Convencida de que él estaba bromeando, Alaina soltó una risita pero rápidamente se puso seria cuando Cole la miró de soslayo y enarcó una ceja. Cuando bajó la cabeza y alisó la manta de pieles sobre su regazo, él miró desdeñosamente el sombrero negro que ella había vuelto a ponerse sabiendo cuánto le disgustaba.

Braegar no vio el intercambio de miradas entre la pareja.

Madre esperaba que regresaras pronto, Cole — continuó el irlandés—. Tenía la peregrina idea de que debía dar su aprobación a esta unión y está ansiosa por conocer a tu esposa. Si les resulta cómodo, a ella le gustaría que llevaras a Alaina a cenar a nuestra casa mañana por la noche.

Cole arrugó la frente.

—Desafortunadamente, vendrá un abogado del Este para hablar de algunos asuntos. — Se encogió de hombros cuando vio el rostro turbado de Alaina—.Sin embargo, no veo por qué la cena tendría que suspenderse por cuestiones de negocios. Si quieres traer a Carolyn y a tu madre a nuestra casa, estoy seguro de que Alaina disfrutará de su compañía.
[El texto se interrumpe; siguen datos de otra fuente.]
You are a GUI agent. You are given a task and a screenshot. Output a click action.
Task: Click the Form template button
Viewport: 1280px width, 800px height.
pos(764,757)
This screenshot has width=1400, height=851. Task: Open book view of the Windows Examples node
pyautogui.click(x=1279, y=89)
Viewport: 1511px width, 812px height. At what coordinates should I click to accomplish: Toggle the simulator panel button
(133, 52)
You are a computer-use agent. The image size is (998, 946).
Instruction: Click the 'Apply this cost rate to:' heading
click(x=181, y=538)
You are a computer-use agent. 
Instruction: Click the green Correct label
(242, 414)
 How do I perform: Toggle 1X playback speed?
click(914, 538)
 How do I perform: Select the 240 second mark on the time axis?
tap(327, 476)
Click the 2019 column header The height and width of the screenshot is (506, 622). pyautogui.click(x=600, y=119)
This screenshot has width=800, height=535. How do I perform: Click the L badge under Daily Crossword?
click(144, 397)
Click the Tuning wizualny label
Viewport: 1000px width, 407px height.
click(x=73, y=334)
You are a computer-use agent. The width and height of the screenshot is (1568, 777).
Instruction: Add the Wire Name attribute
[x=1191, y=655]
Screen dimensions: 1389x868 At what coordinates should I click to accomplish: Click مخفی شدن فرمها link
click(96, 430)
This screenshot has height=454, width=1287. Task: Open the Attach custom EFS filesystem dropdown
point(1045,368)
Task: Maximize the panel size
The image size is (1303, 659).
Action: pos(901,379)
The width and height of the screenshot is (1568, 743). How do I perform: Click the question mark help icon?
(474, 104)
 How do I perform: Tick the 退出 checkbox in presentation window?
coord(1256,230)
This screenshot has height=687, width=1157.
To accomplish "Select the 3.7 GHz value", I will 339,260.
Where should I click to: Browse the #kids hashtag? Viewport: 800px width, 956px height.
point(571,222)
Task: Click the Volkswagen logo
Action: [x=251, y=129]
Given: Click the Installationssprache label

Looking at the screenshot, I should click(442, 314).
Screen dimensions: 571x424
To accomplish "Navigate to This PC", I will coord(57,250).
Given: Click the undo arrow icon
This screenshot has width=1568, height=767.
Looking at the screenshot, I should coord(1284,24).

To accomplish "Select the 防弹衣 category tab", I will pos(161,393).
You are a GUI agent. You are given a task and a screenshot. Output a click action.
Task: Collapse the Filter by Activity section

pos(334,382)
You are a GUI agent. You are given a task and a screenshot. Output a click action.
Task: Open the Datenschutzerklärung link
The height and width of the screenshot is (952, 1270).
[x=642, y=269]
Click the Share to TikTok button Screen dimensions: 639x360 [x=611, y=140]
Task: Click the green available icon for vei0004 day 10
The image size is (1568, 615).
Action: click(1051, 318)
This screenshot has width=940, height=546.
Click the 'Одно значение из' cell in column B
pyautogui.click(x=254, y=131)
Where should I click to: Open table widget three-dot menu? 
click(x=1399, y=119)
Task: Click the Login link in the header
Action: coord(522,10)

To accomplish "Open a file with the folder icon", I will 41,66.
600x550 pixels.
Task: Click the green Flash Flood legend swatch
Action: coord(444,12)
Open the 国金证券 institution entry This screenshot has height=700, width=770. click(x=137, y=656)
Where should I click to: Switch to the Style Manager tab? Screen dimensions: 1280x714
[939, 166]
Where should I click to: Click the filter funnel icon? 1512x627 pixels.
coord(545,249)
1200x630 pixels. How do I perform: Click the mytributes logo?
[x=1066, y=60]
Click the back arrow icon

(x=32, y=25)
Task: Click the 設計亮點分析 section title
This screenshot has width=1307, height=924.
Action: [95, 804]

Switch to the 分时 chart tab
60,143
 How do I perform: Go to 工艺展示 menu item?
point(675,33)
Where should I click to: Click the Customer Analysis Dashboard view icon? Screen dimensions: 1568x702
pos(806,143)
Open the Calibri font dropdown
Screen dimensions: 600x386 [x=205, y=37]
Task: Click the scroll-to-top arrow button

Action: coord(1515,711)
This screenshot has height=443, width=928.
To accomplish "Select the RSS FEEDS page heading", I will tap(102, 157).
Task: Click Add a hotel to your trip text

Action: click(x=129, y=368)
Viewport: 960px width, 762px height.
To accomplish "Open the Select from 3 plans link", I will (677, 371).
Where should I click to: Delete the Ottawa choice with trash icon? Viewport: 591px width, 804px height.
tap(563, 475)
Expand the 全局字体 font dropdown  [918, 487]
Con jovial curiosidad, Braegar preguntó:

—¿Yo también estoy invitado?

—Creo que Annie estará encantada con tu presencia — replicó Cole secamente—. Ustedes los irlandeses tienen tendencia a juntarse.

—Annie es una rara joya, Cole — rió Braegar—. Deberías darte cuenta.

Cole sacudió cuidadosamente la ceniza de su cigarro.

—No creo que debas decirme a qué o a quién yo debería apreciar.

Braegar posó sus ojos castaños y danzarines en Alaina sin advertir el endurecimiento de la expresión de Cole.

—Creo que lo has hecho muy bien sin ayuda. Pero tu joven esposa parece lo mejor que has logrado hasta ahora. — Hizo un guiño a los ojos grises cuando éstos se elevaron hasta los suyos. — Si tus negocios te obligan a ausentarte mañana por la noche, Cole, haré lo posible por entretener a tu esposa.

Los brillantes ojos azules lo miraron sin asomo de expresión. Después de un momento, Cole se quitó el cigarro de la boca y si no hubiera sido por la frialdad de su mirada, su respuesta hubiera podido pasar por un comentario frívolo.

—Entonces, simplemente tendré que tomar tu presencia en consideración y modificar en consecuencia mis compromisos.

Alaina vio la incertidumbre que pasó por la cara de Braegar, interrumpiendo su actitud amistosa.

—Vamos, Cole, no puedes preocuparte por mi reputación, ¿verdad? Debes saber que no son más que murmuraciones y exageraciones interesadas.

Cole apagó con gesto impaciente su cigarro y se limitó a seguir mirando por la ventanilla. La berlina siguió descendiendo entre altos árboles, acercándose de tanto en tanto al río. El débil y brumoso resplandor del cielo estaba desapareciendo, pero hacia el noroeste brillaban ocasionales relámpagos que iluminaban las densas nubes. Cuando salieron de la protección del bosque fue como si hubieran abierto una puerta hacia una furiosa tempestad. Ráfagas violentas barrían el campo y azotaban a los caballos con las hojas que volaban.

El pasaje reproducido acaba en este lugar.